Fig.23(b) shows a gradient image (left), a Kuwahara-filtered version of the original (centre) and a Kuwahara-filtered version of the original corrupted with additive noise at SNR about 50db (right). It can be seen how even in the presence of a very low power noise the filter is unstable and produces artifacts. This is because the variance is the same across the original image, so the algorithm always chooses the same sub window even if there are more than one with the same variance and assigns the same mean to the pixel in the vertical direction. In the presence of even a tiny amount of noise the variances will be different and the sub window with the lowest value will vary randomly with the noise, so the algorithm will chose random means for the response producing the artifacts visible in Fig.23(b).
This latter issue can be mitigated by taking the average mean of the sub windows that have a very close variance, that is if their differences fall below a set threshold. The drawback is that while this solution makes the response more stable it also produces blurring in the edges. The blocky pattern issue, instead, can be solved by using circular windows and weighted averages (e.g. taking the weights from a Gaussian distribution).

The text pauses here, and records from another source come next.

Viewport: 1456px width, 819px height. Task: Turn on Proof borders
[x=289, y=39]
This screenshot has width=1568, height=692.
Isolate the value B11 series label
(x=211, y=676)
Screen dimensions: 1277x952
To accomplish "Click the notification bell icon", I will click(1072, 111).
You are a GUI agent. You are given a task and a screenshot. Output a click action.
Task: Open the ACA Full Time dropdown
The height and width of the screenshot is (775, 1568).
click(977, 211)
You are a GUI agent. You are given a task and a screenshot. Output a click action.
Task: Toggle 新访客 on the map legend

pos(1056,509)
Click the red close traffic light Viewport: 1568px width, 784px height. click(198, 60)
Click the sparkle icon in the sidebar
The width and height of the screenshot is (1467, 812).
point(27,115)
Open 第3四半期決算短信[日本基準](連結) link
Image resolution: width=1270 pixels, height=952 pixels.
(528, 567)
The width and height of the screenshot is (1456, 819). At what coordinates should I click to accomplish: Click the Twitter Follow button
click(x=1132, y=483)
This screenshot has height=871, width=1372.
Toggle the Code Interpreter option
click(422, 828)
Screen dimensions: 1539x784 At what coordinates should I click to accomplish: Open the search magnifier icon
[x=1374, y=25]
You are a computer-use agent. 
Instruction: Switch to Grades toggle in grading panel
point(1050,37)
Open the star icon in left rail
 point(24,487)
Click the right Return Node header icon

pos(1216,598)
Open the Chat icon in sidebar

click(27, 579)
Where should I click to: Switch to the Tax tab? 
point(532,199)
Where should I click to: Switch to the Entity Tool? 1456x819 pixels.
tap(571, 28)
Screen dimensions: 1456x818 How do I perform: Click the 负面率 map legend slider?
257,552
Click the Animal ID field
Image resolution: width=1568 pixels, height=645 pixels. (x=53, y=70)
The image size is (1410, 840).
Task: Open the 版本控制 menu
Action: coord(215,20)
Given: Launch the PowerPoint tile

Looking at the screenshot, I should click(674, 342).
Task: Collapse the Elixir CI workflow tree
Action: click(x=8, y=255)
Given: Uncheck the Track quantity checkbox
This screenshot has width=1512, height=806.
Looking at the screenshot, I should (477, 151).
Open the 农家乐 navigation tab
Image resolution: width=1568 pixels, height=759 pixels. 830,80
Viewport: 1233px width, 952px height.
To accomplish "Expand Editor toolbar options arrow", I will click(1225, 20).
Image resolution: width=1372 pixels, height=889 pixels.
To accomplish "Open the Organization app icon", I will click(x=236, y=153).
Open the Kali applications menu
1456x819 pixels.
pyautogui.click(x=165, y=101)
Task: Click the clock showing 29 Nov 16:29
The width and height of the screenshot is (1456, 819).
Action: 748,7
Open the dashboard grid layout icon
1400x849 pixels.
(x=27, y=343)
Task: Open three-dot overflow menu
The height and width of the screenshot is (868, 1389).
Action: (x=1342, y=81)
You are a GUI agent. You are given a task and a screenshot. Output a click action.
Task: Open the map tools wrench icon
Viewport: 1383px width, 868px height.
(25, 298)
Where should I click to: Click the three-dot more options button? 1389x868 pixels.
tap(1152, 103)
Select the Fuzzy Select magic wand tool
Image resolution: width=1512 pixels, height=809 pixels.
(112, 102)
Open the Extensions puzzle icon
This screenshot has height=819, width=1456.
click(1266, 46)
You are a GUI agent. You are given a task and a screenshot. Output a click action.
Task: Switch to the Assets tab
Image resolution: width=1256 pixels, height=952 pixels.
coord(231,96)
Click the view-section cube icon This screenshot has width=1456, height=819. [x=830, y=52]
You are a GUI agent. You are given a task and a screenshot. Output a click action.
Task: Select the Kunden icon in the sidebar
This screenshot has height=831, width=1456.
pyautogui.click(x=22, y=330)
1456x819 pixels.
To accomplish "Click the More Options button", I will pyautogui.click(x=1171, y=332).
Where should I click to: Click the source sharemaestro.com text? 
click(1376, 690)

There are many variants of the Kuwahara filter that have been developed since the original algorithm was published, most of them trying to overcome the two main issues mentioned earlier. One of the most interesting is the Generalized Kuwahara filter which is based on the idea that the original filter is just a special case of a more general class of filters where a set of fixed sub windows, with a certain shape and displacement, perform a local estimate of some parameter and produce a confidence value. The response will then be computed using the estimate of the sub window providing the highest confidence.
Conclusions
Non-linear smoothing filters are a powerful weapon that should be in the arsenal of every image processing practitioner. They find application in several fields, from computer vision to astronomy, medical imaging, geology, digital art, photography and many more. Despite being certainly more sophisticated than linear filters, their potential is undoubtedly superior compared to simple linear operations, providing far more flexibility in the solution of image processing problems. Furthermore, here we have just seen a few of the most commonly used but there are actually many others equally (if not more) effective, such as the bilateral filter, mean shift, anisotropic diffusion to cite some, and a plethora of variants that a detailed discussion of all of them would take an entire chapter in a DSP book, if not an entire book altogether.